Note: The typical format of $env:TF_VAR_<variable_name>=value that is the equivalent to .tfvars does not apply.

• TF_LOG sets the logging level:
  • TRACE – verbose output
  • DEBUG – concise version of TRACE
  • ERROR – show errors that prevent terraform from continuing
  • WARN - warning for mistakes that do not prevent execution
  • INFO - general high level messages about execution process
• TF_LOG_PATH sets the location of where to hold the log file.
• Here is an example of how to configure for a Windows client:

$env:TF_LOG='TRACE'
$env:TF_LOG_PATH='terraform-trace.log'
Dir env:

• You can permenantly set the environment variables in Linux by adding the configuration to .bashrc.
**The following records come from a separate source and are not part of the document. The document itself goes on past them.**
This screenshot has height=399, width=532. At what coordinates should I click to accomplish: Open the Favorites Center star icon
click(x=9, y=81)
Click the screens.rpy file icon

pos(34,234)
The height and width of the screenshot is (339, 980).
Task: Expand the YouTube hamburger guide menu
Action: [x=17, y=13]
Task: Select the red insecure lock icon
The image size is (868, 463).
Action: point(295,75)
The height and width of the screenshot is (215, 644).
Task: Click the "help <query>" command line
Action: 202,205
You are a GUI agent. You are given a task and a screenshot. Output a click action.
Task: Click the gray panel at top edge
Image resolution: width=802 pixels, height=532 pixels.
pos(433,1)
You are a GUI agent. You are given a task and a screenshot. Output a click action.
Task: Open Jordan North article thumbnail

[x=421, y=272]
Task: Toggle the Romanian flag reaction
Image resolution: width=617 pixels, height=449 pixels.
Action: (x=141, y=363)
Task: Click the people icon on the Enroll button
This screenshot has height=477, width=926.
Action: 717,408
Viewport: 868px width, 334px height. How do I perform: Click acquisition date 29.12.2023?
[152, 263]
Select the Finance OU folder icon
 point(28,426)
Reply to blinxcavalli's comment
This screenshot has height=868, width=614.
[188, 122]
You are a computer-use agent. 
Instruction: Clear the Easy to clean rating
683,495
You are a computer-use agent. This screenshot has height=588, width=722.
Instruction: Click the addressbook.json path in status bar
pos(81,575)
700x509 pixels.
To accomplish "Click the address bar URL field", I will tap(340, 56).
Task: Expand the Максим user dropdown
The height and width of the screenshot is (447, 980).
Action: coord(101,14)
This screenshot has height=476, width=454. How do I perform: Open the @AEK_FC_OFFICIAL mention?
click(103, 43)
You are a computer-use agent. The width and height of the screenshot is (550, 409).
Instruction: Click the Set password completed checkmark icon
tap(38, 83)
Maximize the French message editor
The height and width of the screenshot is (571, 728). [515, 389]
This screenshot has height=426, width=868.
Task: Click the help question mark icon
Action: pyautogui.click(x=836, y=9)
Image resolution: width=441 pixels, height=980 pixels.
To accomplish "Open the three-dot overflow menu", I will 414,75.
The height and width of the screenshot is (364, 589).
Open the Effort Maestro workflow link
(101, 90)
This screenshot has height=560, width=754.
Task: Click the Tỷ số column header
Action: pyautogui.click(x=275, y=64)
In windows open $profile (opens Microsoft.Powershell_profile.ps1) and add the lines above.
• Crash.log file will hold terraform panic errors that should be reported to hashicorp.

CLI User Settings

• Per user settings for CLI behaviours
  • Windows location of terraform.rc in $env:APPDATA –> C:\Users\userName\AppData\Roaming.
  • Otherwise .terraformrc in $home.
• Settings that can be included in the file:
  • credentials_block - add terraform cloud token.
  • credentials_helper - you can retrieve credentials using external source.
  • disable_checkpoint - if true disables upgrade and security check to HashiCorp, if used in conjuction with plugin_cache_dir terraform cli will not reach out to HashiCorp network services.
  • plugin_cache_dir - store plugins that are downloaded into a central place as well as terraform working directory.
  • disable_checkpoint_signature - disables use of anonymous id used to de-duplicate warning messages.
  • Provider_installation - default uses registry.terraform.io, you may wish to use another path.
• Example configuration:
  • Create directory for cached plugins mkdir -p $HOME/.terraform.d/plugin-cache
  • Sample .terraformrc file contents

  plugin_cache_dir = "$HOME/.terraform.d/plugin-cache"
  disable_checkpoint = true
  

• terraform init output demonstrating use of plugin-cache:

Initializing provider plugins...
- Reusing previous version of hashicorp/external from the dependency lock file
- Reusing previous version of hashicorp/azurerm from the dependency lock file
- Reusing previous version of hashicorp/random from the dependency lock file
- Using previously-installed hashicorp/external v2.2.0
- Using previously-installed hashicorp/azurerm v2.93.1
- Using previously-installed hashicorp/random v3.1.0

Terraform has been successfully initialized!

Manage Providers

• terraform providers - show which providers are required for the configuration.
• terraform version - current version of terraform cli, it will also show plugin versions after terraform init has run.
• terraform providers lock - gathers information regarding providers and inserts it into .terraform.lock.hcl.
• You should create .terraform.lock.hcl for all plaforms that you intend to execute code from: terraform providers lock -platform=windows_amd64 -platform=darwin_amd64 -platform=linux_amd64.
• terraform providers mirror .\mirror1\ - downloads the providers required for the current configuration and copies them into a directory.
  • For multiple platforms: terraform providers mirror -platform=windows_amd64 -platform=darwin_amd64 -platform=linux_amd64 .\mirror2multiplatform\.
• terraform providers schema -json | jq - print detailed schemas, this can be used to understand what resources and arguments may be used with the provider.